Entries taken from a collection
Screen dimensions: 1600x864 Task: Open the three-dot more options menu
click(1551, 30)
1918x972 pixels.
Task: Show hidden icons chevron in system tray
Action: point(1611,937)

What you will do:
Output all the lines above, matching them word for word.

Response:
Screen dimensions: 1600x864 Task: Open the three-dot more options menu
click(1551, 30)
1918x972 pixels.
Task: Show hidden icons chevron in system tray
Action: point(1611,937)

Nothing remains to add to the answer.